WORK ITEM »
Begin the reply with the line containing "Click the page info icon in address bar" and end it with the final line of the listing, reproducing every line between exactly and adding nothing.

'''

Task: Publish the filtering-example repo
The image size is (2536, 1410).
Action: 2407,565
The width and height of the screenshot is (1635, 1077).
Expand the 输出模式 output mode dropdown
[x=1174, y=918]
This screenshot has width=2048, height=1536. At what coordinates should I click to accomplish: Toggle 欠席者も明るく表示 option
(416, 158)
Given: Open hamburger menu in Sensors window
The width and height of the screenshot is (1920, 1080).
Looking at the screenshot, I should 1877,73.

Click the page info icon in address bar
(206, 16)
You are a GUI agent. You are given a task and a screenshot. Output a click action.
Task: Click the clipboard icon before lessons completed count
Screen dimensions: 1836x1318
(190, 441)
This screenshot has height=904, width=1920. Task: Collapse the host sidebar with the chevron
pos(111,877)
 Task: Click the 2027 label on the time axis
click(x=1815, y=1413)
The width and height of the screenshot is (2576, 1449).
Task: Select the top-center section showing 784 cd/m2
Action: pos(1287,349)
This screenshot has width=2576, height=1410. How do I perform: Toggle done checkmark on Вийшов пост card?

'''

RESPONSE »
Click the page info icon in address bar
(206, 16)
You are a GUI agent. You are given a task and a screenshot. Output a click action.
Task: Click the clipboard icon before lessons completed count
Screen dimensions: 1836x1318
(190, 441)
This screenshot has height=904, width=1920. Task: Collapse the host sidebar with the chevron
pos(111,877)
 Task: Click the 2027 label on the time axis
click(x=1815, y=1413)
The width and height of the screenshot is (2576, 1449).
Task: Select the top-center section showing 784 cd/m2
Action: pos(1287,349)
This screenshot has width=2576, height=1410. How do I perform: Toggle done checkmark on Вийшов пост card?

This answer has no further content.